*** THE DATA
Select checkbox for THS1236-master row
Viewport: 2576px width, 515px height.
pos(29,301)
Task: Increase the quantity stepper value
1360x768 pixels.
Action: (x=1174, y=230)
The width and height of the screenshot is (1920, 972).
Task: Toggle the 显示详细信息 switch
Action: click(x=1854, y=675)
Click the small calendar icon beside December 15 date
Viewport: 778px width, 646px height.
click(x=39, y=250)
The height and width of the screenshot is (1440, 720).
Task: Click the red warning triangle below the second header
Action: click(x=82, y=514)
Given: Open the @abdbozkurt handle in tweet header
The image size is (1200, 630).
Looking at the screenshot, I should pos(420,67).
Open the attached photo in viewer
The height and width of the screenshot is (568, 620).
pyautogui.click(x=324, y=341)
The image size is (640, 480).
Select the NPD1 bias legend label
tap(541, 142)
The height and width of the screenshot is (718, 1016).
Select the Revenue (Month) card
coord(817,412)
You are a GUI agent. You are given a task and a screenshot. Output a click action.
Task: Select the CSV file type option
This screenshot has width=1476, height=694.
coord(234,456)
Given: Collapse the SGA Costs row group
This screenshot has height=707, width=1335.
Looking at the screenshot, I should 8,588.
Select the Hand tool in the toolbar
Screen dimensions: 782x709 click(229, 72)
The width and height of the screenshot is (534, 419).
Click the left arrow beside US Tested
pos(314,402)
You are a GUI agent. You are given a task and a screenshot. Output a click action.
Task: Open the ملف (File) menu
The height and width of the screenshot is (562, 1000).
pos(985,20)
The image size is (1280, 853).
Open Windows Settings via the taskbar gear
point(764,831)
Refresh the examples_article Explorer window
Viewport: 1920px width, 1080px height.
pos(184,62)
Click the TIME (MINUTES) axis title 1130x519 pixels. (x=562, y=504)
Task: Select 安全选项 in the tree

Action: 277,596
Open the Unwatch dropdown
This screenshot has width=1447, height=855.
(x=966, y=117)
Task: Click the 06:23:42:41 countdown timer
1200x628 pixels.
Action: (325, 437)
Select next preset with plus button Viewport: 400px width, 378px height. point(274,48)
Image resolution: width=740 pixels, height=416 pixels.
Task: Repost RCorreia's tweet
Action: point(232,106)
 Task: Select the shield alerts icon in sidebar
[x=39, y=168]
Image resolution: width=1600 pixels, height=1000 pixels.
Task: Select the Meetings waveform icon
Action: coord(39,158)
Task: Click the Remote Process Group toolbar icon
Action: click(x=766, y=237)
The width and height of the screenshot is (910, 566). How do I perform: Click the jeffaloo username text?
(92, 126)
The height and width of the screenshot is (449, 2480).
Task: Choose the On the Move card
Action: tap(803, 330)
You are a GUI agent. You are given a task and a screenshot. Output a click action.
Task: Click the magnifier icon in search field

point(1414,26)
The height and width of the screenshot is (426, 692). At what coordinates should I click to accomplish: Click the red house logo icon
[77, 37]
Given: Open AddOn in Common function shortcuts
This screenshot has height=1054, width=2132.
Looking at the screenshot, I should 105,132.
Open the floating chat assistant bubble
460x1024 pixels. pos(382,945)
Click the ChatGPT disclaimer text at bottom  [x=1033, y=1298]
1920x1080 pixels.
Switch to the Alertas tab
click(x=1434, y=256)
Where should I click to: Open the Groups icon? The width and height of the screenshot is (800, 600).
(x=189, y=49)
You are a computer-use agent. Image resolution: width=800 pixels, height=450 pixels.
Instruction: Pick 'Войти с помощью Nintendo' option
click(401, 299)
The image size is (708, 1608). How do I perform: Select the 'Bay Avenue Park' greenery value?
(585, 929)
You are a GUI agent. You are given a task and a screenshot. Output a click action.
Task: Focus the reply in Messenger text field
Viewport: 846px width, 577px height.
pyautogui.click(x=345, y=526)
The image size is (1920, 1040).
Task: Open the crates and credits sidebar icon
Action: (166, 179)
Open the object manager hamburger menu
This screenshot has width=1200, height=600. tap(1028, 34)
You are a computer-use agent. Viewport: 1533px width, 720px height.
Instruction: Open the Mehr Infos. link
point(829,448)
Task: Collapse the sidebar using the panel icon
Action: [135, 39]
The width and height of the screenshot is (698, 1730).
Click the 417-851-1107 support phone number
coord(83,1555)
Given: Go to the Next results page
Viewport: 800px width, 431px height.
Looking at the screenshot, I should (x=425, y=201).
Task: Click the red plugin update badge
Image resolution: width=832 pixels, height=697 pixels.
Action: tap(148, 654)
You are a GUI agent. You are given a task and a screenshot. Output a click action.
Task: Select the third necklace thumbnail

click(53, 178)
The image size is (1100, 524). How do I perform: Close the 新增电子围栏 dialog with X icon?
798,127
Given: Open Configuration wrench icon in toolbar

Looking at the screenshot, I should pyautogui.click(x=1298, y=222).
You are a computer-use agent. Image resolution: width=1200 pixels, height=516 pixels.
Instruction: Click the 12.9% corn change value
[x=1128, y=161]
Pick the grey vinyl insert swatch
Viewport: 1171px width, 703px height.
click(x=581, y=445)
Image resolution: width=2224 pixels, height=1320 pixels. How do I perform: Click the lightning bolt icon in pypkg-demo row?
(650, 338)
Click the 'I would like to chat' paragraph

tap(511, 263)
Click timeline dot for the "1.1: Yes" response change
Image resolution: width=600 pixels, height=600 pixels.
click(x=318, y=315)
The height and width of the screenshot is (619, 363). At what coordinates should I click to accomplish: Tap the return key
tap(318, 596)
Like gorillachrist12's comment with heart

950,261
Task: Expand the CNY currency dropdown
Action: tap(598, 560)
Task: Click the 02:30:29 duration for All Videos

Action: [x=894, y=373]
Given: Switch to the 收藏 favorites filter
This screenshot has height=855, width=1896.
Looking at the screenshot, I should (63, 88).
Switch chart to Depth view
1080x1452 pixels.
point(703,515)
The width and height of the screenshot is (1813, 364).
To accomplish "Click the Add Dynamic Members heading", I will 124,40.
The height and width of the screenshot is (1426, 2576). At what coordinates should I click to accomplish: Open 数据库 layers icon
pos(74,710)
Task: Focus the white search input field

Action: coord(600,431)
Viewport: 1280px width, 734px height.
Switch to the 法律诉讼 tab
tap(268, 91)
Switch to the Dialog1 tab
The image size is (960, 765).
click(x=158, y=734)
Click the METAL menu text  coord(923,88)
******
◆ **TASK DIRECTIONS**:
Reproduce every entry above with "GUI agent" swapped for "screen assistant" wherever it occurs, leaving all other text untouched.

◆ **REPLY TO THE EXERCISE**:
Select checkbox for THS1236-master row
Viewport: 2576px width, 515px height.
pos(29,301)
Task: Increase the quantity stepper value
1360x768 pixels.
Action: (x=1174, y=230)
The width and height of the screenshot is (1920, 972).
Task: Toggle the 显示详细信息 switch
Action: click(x=1854, y=675)
Click the small calendar icon beside December 15 date
Viewport: 778px width, 646px height.
click(x=39, y=250)
The height and width of the screenshot is (1440, 720).
Task: Click the red warning triangle below the second header
Action: click(x=82, y=514)
Given: Open the @abdbozkurt handle in tweet header
The image size is (1200, 630).
Looking at the screenshot, I should pos(420,67).
Open the attached photo in viewer
The height and width of the screenshot is (568, 620).
pyautogui.click(x=324, y=341)
The image size is (640, 480).
Select the NPD1 bias legend label
tap(541, 142)
The height and width of the screenshot is (718, 1016).
Select the Revenue (Month) card
coord(817,412)
You are a screen assistant. You are given a task and a screenshot. Output a click action.
Task: Select the CSV file type option
This screenshot has width=1476, height=694.
coord(234,456)
Given: Collapse the SGA Costs row group
This screenshot has height=707, width=1335.
Looking at the screenshot, I should 8,588.
Select the Hand tool in the toolbar
Screen dimensions: 782x709 click(229, 72)
The width and height of the screenshot is (534, 419).
Click the left arrow beside US Tested
pos(314,402)
You are a screen assistant. You are given a task and a screenshot. Output a click action.
Task: Open the ملف (File) menu
The height and width of the screenshot is (562, 1000).
pos(985,20)
The image size is (1280, 853).
Open Windows Settings via the taskbar gear
point(764,831)
Refresh the examples_article Explorer window
Viewport: 1920px width, 1080px height.
pos(184,62)
Click the TIME (MINUTES) axis title 1130x519 pixels. (x=562, y=504)
Task: Select 安全选项 in the tree

Action: 277,596
Open the Unwatch dropdown
This screenshot has width=1447, height=855.
(x=966, y=117)
Task: Click the 06:23:42:41 countdown timer
1200x628 pixels.
Action: (325, 437)
Select next preset with plus button Viewport: 400px width, 378px height. point(274,48)
Image resolution: width=740 pixels, height=416 pixels.
Task: Repost RCorreia's tweet
Action: point(232,106)
 Task: Select the shield alerts icon in sidebar
[x=39, y=168]
Image resolution: width=1600 pixels, height=1000 pixels.
Task: Select the Meetings waveform icon
Action: coord(39,158)
Task: Click the Remote Process Group toolbar icon
Action: click(x=766, y=237)
The width and height of the screenshot is (910, 566). How do I perform: Click the jeffaloo username text?
(92, 126)
The height and width of the screenshot is (449, 2480).
Task: Choose the On the Move card
Action: tap(803, 330)
You are a screen assistant. You are given a task and a screenshot. Output a click action.
Task: Click the magnifier icon in search field

point(1414,26)
The height and width of the screenshot is (426, 692). At what coordinates should I click to accomplish: Click the red house logo icon
[77, 37]
Given: Open AddOn in Common function shortcuts
This screenshot has height=1054, width=2132.
Looking at the screenshot, I should 105,132.
Open the floating chat assistant bubble
460x1024 pixels. pos(382,945)
Click the ChatGPT disclaimer text at bottom  [x=1033, y=1298]
1920x1080 pixels.
Switch to the Alertas tab
click(x=1434, y=256)
Where should I click to: Open the Groups icon? The width and height of the screenshot is (800, 600).
(x=189, y=49)
You are a computer-use agent. Image resolution: width=800 pixels, height=450 pixels.
Instruction: Pick 'Войти с помощью Nintendo' option
click(401, 299)
The image size is (708, 1608). How do I perform: Select the 'Bay Avenue Park' greenery value?
(585, 929)
You are a screen assistant. You are given a task and a screenshot. Output a click action.
Task: Focus the reply in Messenger text field
Viewport: 846px width, 577px height.
pyautogui.click(x=345, y=526)
The image size is (1920, 1040).
Task: Open the crates and credits sidebar icon
Action: (166, 179)
Open the object manager hamburger menu
This screenshot has width=1200, height=600. tap(1028, 34)
You are a computer-use agent. Viewport: 1533px width, 720px height.
Instruction: Open the Mehr Infos. link
point(829,448)
Task: Collapse the sidebar using the panel icon
Action: [135, 39]
The width and height of the screenshot is (698, 1730).
Click the 417-851-1107 support phone number
coord(83,1555)
Given: Go to the Next results page
Viewport: 800px width, 431px height.
Looking at the screenshot, I should (x=425, y=201).
Task: Click the red plugin update badge
Image resolution: width=832 pixels, height=697 pixels.
Action: tap(148, 654)
You are a screen assistant. You are given a task and a screenshot. Output a click action.
Task: Select the third necklace thumbnail

click(53, 178)
The image size is (1100, 524). How do I perform: Close the 新增电子围栏 dialog with X icon?
798,127
Given: Open Configuration wrench icon in toolbar

Looking at the screenshot, I should pyautogui.click(x=1298, y=222).
You are a computer-use agent. Image resolution: width=1200 pixels, height=516 pixels.
Instruction: Click the 12.9% corn change value
[x=1128, y=161]
Pick the grey vinyl insert swatch
Viewport: 1171px width, 703px height.
click(x=581, y=445)
Image resolution: width=2224 pixels, height=1320 pixels. How do I perform: Click the lightning bolt icon in pypkg-demo row?
(650, 338)
Click the 'I would like to chat' paragraph

tap(511, 263)
Click timeline dot for the "1.1: Yes" response change
Image resolution: width=600 pixels, height=600 pixels.
click(x=318, y=315)
The height and width of the screenshot is (619, 363). At what coordinates should I click to accomplish: Tap the return key
tap(318, 596)
Like gorillachrist12's comment with heart

950,261
Task: Expand the CNY currency dropdown
Action: tap(598, 560)
Task: Click the 02:30:29 duration for All Videos

Action: [x=894, y=373]
Given: Switch to the 收藏 favorites filter
This screenshot has height=855, width=1896.
Looking at the screenshot, I should (63, 88).
Switch chart to Depth view
1080x1452 pixels.
point(703,515)
The width and height of the screenshot is (1813, 364).
To accomplish "Click the Add Dynamic Members heading", I will 124,40.
The height and width of the screenshot is (1426, 2576). At what coordinates should I click to accomplish: Open 数据库 layers icon
pos(74,710)
Task: Focus the white search input field

Action: coord(600,431)
Viewport: 1280px width, 734px height.
Switch to the 法律诉讼 tab
tap(268, 91)
Switch to the Dialog1 tab
The image size is (960, 765).
click(x=158, y=734)
Click the METAL menu text  coord(923,88)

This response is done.